Several barriers to ketamine infusion use for acute SCD pain secondary to a VOE were reported (Figure 1). The most common was the lack of standardized protocols (N = 39, 50.6%), followed by provider attitudes (N = 25, 32.5%). Forty-six percent of SCD clinicians stated that their institution lacked a standard protocol. Concerns about nursing staff shortage (N = 20, 26%) and nurse-to-patient ratios (N = 22, 28.6%) were also cited. SCD clinicians specifically noted pain medicine consultation as a barrier (N = 14, 48.3%, p < 0.001), and 37% disagreed that pain specialists are readily available for consultation on patients admitted with refractory acute SCD pain. Around 36% felt SCD patients were reluctant to use ketamine for their pain.

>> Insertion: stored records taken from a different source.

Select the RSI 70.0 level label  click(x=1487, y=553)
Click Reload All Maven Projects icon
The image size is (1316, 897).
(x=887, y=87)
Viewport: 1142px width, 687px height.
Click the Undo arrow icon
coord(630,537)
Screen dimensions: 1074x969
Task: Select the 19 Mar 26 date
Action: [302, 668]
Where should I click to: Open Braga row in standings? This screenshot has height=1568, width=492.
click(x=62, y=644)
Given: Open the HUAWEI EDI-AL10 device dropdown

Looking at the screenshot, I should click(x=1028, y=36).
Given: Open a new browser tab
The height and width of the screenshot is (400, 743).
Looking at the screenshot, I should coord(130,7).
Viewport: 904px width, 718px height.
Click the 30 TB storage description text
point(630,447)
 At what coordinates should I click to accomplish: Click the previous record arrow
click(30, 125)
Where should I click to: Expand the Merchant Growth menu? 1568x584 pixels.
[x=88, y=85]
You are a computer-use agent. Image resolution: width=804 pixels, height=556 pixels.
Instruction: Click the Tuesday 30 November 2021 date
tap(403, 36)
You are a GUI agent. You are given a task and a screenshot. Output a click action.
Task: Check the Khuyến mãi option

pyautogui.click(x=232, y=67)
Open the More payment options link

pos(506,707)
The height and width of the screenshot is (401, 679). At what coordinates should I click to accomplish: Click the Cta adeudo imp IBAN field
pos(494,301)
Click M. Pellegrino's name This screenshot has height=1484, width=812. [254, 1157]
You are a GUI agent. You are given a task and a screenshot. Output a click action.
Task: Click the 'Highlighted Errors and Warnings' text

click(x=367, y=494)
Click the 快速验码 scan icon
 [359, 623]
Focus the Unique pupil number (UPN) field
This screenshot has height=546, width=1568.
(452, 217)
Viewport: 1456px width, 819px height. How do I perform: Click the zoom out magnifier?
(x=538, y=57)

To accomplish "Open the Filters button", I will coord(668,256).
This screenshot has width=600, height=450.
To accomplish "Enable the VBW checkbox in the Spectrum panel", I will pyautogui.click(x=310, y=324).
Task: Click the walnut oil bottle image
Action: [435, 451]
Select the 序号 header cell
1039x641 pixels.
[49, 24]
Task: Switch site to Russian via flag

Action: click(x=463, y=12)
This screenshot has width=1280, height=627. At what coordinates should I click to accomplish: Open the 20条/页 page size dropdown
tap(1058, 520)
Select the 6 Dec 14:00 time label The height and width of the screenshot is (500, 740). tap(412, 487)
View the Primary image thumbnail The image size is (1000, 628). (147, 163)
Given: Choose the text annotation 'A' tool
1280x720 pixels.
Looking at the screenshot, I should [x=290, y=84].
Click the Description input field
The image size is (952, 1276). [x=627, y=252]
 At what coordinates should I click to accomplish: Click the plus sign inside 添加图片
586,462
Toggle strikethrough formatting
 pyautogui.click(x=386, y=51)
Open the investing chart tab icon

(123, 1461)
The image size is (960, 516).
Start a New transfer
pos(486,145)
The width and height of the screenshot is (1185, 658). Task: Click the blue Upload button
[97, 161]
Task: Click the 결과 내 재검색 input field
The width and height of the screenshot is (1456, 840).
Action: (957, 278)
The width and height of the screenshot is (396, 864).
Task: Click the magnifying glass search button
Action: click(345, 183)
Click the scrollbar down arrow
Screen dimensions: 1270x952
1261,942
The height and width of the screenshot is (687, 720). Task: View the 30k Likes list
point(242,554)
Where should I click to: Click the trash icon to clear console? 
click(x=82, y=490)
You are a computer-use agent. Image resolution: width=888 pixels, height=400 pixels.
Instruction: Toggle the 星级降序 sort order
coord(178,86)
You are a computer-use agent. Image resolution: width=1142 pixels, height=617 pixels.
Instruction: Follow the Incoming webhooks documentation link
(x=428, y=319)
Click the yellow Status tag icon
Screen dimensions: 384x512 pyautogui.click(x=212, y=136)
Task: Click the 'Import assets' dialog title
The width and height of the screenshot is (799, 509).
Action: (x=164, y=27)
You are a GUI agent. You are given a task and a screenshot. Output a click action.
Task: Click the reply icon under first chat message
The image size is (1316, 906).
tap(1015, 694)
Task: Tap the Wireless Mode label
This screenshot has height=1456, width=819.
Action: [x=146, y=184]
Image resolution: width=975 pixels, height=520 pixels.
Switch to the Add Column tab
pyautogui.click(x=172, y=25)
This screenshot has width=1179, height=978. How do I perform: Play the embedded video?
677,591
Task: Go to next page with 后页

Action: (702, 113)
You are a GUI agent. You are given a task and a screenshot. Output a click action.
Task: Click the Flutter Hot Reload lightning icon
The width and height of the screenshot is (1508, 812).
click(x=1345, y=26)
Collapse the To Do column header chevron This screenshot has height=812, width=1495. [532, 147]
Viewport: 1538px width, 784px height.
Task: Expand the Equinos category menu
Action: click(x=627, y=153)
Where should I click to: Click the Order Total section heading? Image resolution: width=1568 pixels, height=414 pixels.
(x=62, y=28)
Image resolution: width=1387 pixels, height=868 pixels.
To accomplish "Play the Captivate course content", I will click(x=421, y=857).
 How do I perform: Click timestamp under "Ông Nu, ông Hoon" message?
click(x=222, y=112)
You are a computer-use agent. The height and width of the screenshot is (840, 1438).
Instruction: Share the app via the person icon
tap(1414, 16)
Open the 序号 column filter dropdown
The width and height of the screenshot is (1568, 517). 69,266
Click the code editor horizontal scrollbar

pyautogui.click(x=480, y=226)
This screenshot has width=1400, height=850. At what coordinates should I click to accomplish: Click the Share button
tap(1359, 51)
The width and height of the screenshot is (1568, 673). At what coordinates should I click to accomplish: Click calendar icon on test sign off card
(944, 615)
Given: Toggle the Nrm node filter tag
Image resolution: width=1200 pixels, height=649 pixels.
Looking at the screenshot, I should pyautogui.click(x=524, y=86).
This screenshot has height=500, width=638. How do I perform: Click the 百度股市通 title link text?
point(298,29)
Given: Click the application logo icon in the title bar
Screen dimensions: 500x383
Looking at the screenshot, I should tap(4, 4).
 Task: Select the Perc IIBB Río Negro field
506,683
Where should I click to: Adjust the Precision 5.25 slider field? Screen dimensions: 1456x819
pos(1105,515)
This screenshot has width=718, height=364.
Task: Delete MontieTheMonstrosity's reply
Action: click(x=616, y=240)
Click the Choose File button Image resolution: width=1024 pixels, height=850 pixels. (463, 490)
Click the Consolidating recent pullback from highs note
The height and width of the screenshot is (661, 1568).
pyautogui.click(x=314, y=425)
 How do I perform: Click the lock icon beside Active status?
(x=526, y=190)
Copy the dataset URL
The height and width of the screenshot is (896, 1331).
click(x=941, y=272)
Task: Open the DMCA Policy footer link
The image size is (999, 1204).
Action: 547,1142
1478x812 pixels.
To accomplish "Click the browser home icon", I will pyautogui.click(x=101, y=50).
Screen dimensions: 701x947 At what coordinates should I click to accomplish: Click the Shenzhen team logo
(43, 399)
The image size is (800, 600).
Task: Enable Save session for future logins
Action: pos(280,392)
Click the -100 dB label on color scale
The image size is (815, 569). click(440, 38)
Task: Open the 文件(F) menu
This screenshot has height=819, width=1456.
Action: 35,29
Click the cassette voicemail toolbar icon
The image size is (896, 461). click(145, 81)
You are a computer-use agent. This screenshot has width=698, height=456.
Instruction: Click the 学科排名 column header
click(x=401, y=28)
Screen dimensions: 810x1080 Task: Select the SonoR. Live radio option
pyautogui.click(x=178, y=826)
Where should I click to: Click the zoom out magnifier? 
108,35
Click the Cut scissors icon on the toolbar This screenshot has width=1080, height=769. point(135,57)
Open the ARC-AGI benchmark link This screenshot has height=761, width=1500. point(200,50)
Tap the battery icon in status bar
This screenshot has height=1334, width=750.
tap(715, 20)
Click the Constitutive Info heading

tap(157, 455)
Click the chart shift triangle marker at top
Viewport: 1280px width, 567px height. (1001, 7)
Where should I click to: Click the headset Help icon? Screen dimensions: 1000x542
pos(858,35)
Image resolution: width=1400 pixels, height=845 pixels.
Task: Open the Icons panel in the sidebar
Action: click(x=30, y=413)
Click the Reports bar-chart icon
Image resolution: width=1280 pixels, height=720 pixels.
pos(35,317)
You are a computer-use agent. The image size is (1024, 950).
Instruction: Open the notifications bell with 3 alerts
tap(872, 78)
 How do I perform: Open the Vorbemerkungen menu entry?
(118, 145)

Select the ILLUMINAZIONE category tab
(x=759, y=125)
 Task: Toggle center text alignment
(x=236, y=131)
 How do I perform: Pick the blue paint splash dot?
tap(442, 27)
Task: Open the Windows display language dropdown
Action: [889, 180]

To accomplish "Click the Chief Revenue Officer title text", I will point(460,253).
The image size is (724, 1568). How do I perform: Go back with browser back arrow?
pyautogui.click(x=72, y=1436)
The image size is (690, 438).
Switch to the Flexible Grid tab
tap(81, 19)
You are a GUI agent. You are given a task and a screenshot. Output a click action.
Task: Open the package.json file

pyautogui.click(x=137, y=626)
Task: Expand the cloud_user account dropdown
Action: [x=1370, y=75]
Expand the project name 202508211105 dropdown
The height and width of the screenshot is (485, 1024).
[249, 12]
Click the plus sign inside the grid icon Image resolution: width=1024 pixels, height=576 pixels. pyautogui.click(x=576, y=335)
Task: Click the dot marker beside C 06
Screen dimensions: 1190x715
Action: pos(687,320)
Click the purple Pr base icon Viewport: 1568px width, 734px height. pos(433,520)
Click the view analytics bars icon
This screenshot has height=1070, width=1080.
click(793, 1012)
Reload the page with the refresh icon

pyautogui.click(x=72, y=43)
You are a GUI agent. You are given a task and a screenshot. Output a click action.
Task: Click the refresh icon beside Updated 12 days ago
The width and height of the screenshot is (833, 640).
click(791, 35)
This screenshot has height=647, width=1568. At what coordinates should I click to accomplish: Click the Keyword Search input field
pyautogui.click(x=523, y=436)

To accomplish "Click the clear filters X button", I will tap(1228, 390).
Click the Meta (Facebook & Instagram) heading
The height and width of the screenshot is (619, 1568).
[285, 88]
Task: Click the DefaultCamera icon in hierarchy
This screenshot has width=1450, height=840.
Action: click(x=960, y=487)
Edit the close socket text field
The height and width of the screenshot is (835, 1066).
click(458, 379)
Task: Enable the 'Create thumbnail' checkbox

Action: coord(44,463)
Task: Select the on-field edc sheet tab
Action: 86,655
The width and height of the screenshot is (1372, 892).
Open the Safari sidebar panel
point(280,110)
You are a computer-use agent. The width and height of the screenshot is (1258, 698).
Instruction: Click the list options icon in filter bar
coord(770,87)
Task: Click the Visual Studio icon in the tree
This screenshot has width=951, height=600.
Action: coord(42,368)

Figure 1 Reported barriers to ketamine infusion use for management of acute pain secondary to vaso-occlusive episodes by clinician specialty. The figure shows the percentage of all respondents, emergency medicine, and hematology/internal medicine (ie, sickle cell) clinicians identifying key barriers to ketamine use. Significant differences between specialties are noted with an asterisk (*).

In a hypothetical scenario where an RCT demonstrated ketamine infusions’ efficacy, differences emerged between specialties. Forty percent of SCD clinicians said they would be unable to start ketamine due to institutional policies, compared only 13% of emergency medicine clinicians (p = 0.0027). Regarding timing, 23% of SCD clinicians reported they would start ketamine in the ED, while 34.6% would start on admission day one. Most emergency clinicians would start ketamine in the ED immediately upon rooming, rather than waiting for admission.

Discussion

Despite growing interest in ketamine as an adjunctive therapy for acute SCD pain, evidence remains limited regarding its efficacy and safety for managing acute pain during VOEs.^15,16 The American Society of Hematology’s guidelines for acute and chronic SCD pain management recommend ketamine infusions as an option for pain refractory to opioids,¹⁵ but support primarily stems from case reports^8,16,17 and two RCTs in emergency care settings, which tested single ketamine boluses against morphine.^9,10 These studies provided limited insights into broader ketamine use for acute SCD pain. This study addresses a critical gap exploring barriers and facilitators to trial participation and ketamine implementation for acute SCD pain. Our findings emphasize the importance of a multidisciplinary approach, highlighting patient trust, transparent communication and institutional preparedness as key factors for implementing clinical trials in SCD pain management.^18,23 This study is significant, as it highlights the complexities and coordination required for effective acute pain management in SCD – an ongoing challenge despite advancements in other therapeutic areas – while offering practical insights into how inpatient clinical trials can be better designed to engage both clinicians and patients.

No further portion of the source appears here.